BEGIN
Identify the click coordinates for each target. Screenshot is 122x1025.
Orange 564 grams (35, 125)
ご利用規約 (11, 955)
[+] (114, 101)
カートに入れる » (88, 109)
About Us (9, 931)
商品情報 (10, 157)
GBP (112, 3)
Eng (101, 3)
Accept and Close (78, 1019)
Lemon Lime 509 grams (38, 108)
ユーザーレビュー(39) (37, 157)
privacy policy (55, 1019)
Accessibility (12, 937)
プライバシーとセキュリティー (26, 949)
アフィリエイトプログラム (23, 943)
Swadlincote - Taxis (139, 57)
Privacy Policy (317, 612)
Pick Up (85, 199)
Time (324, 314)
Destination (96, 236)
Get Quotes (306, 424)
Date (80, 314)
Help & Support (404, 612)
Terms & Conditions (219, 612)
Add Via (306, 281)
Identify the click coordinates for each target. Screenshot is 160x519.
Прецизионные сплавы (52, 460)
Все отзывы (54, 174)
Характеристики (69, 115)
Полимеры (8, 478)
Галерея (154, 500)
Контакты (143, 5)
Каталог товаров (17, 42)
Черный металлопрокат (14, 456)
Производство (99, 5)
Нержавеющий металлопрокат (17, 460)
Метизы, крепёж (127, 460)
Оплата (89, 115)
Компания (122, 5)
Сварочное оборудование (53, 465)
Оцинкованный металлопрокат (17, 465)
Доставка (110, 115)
END
Task prompt:
Print the listing above again, every line unchanged and in the same order.

Output:
Identify the click coordinates for each target. Screenshot is 122x1025.
Orange 564 grams (35, 125)
ご利用規約 (11, 955)
[+] (114, 101)
カートに入れる » (88, 109)
About Us (9, 931)
商品情報 (10, 157)
GBP (112, 3)
Eng (101, 3)
Accept and Close (78, 1019)
Lemon Lime 509 grams (38, 108)
ユーザーレビュー(39) (37, 157)
privacy policy (55, 1019)
Accessibility (12, 937)
プライバシーとセキュリティー (26, 949)
アフィリエイトプログラム (23, 943)
Swadlincote - Taxis (139, 57)
Privacy Policy (317, 612)
Pick Up (85, 199)
Time (324, 314)
Destination (96, 236)
Get Quotes (306, 424)
Date (80, 314)
Help & Support (404, 612)
Terms & Conditions (219, 612)
Add Via (306, 281)
Identify the click coordinates for each target. Screenshot is 160x519.
Прецизионные сплавы (52, 460)
Все отзывы (54, 174)
Характеристики (69, 115)
Полимеры (8, 478)
Галерея (154, 500)
Контакты (143, 5)
Каталог товаров (17, 42)
Черный металлопрокат (14, 456)
Производство (99, 5)
Нержавеющий металлопрокат (17, 460)
Метизы, крепёж (127, 460)
Оплата (89, 115)
Компания (122, 5)
Сварочное оборудование (53, 465)
Оцинкованный металлопрокат (17, 465)
Доставка (110, 115)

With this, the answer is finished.